Who Should Measure Customer Lifetime Value
Customer lifetime value is a measurement frequently used by businesses that primarily sell to other businesses (B2B). However, companies who sell to consumers can also benefit, especially those that sell products and services on a subscription basis. Within a business, one of the important aspects of measuring CLV is that it can help you make decisions about activities meant to acquire new customers and activities designed to retain existing customers.
In both cases, the cost of marketing and retention activities can be measured against the expected long-term value of a customer relationship. For example, if a company determines that its CLV is $5,000 over 10 years, it might decide it is worth it to acquire new customers at a cost of $300. It also may decide that a loyalty program aimed at retaining customers at a cost of $400 per year would not be worth it, as it would be less expensive to simply find new customers.
- Business owners: Business owners should have a good grasp of CLV for their customer base since it informs many of the strategic decisions that they make regarding new products and services, as well as marketing campaigns to attract new business.
- Sales teams: Sales team members and managers can use CLV to determine which customers are most valuable and should be cultivated for new business, and which ones are not worth investing time and energy to pursue.

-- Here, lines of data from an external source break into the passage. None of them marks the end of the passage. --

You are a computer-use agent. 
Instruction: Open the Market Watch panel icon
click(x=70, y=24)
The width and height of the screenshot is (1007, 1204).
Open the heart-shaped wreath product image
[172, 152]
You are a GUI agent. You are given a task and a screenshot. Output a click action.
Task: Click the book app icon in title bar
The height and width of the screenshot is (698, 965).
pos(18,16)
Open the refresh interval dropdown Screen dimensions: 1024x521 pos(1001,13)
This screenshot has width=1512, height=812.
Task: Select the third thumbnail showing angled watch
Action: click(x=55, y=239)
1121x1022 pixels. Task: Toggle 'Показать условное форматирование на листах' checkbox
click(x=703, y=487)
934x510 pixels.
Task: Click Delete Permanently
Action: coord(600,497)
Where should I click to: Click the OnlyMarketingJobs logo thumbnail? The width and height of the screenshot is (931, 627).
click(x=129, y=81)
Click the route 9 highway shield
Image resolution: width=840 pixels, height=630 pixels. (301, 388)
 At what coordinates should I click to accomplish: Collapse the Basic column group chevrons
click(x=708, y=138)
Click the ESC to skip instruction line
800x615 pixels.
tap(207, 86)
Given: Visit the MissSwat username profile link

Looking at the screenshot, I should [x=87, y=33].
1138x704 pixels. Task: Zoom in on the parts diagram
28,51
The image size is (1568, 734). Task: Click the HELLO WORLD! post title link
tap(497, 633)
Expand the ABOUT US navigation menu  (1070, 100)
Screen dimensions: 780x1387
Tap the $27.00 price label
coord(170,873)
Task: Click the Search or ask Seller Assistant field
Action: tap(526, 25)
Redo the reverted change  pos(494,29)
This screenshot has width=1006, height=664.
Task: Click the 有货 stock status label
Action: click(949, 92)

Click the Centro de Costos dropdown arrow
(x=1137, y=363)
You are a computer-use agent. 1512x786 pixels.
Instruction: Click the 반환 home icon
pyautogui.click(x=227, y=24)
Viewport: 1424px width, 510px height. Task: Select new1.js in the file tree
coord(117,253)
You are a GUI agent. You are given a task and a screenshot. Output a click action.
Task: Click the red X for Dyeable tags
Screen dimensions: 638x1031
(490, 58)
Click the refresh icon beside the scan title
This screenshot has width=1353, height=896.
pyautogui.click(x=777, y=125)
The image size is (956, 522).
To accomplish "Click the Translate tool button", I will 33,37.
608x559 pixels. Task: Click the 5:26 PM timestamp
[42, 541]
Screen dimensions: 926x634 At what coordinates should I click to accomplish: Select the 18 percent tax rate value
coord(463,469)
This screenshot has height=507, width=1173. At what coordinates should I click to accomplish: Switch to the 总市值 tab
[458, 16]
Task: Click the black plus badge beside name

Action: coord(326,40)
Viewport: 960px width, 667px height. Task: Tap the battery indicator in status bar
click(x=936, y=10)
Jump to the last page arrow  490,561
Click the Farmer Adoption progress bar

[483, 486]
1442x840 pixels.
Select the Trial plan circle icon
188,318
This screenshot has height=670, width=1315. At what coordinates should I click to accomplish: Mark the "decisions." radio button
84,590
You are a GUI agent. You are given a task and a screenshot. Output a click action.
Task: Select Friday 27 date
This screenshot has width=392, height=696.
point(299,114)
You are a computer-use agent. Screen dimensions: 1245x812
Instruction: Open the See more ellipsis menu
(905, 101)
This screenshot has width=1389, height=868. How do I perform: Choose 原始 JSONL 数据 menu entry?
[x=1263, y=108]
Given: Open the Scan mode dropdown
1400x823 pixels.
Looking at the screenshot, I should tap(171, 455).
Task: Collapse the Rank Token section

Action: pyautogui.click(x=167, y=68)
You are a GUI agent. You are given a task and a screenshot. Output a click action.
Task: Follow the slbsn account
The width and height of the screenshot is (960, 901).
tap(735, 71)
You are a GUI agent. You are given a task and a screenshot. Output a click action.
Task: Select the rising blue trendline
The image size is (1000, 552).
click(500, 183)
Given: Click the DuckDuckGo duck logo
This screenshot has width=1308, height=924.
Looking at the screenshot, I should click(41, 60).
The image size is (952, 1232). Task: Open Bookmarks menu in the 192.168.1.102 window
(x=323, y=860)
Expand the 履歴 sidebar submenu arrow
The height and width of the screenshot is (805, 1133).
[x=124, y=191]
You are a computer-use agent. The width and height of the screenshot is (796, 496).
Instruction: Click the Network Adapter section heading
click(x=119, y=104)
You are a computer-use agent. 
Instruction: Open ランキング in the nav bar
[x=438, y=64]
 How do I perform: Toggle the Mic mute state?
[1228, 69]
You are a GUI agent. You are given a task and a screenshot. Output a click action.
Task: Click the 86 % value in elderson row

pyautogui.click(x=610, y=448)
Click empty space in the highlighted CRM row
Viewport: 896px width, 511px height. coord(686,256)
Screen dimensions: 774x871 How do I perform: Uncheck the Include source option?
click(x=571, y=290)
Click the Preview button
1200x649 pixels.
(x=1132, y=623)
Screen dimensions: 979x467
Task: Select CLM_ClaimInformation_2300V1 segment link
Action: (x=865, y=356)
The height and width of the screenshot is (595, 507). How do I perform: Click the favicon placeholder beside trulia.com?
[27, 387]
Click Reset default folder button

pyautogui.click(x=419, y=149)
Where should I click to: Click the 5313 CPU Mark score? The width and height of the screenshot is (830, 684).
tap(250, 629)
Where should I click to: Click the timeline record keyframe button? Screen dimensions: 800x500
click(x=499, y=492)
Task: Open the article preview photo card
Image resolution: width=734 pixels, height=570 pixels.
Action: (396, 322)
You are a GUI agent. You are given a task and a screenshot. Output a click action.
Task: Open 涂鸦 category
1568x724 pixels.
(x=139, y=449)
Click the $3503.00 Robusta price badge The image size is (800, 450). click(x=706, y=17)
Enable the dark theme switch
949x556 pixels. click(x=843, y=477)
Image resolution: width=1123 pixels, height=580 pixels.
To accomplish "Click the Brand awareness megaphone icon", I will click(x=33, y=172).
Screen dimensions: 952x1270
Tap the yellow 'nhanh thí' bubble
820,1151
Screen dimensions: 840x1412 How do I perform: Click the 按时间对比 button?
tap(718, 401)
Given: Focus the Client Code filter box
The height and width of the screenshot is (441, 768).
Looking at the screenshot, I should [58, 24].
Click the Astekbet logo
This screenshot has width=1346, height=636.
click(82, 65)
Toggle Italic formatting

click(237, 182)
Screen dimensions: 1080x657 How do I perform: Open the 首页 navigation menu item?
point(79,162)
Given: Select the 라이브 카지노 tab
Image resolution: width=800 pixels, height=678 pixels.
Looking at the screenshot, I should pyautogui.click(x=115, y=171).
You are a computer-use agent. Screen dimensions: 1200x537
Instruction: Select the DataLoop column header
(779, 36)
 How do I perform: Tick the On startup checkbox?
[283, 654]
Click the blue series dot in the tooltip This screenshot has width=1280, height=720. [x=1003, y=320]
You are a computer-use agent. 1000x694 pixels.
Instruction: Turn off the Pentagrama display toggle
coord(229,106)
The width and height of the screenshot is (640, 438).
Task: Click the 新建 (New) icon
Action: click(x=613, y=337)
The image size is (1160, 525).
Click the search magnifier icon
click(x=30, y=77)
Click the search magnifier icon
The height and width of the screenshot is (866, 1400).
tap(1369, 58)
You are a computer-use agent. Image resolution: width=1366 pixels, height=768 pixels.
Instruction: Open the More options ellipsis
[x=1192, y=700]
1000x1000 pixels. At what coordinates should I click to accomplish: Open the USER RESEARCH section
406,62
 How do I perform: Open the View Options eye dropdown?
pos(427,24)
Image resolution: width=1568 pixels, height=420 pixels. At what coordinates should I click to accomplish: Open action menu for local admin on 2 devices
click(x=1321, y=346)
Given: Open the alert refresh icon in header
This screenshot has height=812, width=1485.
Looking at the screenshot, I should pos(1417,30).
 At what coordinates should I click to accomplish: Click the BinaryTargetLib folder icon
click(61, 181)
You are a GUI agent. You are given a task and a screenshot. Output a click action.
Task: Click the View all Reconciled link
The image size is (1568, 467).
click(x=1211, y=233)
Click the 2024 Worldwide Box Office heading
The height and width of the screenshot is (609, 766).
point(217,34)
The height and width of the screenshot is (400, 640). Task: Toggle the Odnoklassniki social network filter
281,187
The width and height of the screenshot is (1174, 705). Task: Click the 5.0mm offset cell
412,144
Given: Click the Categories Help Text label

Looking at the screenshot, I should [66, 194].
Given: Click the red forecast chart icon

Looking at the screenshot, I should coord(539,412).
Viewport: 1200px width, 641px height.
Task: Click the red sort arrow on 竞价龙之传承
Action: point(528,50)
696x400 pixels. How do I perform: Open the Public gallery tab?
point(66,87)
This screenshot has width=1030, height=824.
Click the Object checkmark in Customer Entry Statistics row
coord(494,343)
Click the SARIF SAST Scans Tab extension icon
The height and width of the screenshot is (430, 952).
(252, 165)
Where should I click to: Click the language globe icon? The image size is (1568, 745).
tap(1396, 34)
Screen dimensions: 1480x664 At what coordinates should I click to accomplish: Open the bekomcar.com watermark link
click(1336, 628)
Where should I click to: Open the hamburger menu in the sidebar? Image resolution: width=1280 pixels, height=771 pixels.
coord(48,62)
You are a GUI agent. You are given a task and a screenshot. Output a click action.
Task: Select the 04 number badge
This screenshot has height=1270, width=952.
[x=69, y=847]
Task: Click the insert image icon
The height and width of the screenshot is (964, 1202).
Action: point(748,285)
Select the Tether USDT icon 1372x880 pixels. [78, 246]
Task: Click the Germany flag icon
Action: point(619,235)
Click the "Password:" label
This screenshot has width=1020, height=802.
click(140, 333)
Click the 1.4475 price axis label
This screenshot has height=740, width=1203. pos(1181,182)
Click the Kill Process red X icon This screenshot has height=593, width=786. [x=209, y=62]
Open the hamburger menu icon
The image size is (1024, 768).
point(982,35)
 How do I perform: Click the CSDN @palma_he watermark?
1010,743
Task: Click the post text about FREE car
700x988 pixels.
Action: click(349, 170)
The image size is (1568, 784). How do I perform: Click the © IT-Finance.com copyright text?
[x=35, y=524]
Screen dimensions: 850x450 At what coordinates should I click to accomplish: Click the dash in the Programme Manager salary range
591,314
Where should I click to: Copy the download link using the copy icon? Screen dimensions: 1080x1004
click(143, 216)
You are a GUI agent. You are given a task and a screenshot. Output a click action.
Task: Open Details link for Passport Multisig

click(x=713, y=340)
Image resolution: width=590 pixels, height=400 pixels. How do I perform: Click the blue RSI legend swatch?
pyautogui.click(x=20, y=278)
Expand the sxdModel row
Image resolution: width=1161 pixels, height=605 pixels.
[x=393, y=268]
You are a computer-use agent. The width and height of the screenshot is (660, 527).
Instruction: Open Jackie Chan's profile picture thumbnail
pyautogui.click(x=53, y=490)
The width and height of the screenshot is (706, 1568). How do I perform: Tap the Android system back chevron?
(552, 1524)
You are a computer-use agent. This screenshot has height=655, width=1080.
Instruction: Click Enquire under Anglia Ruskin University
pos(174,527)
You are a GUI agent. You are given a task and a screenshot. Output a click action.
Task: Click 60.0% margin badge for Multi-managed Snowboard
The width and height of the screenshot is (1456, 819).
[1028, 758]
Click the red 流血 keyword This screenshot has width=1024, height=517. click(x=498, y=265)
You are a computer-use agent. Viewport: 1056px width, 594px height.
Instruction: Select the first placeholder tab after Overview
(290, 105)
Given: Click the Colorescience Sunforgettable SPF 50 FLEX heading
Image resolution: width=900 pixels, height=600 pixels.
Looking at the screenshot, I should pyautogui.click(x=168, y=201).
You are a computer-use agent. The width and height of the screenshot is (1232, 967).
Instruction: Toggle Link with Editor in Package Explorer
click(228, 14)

- Customer service managers: Managers who handle customer retention can use CLV to determine which efforts make sense in terms of trying to save customer relationships, especially when you are trying to sort out how to keep your most valuable customers.
One of the primary reasons CLV is so important for small businesses is that it gives you an anchor point from which to make intelligent business decisions about how to allocate your financial and people resources. It also provides a baseline to measure against when considering new marketing and sales initiatives. The bottom line is that all small businesses should take the time to evaluate the lifetime value of their customers.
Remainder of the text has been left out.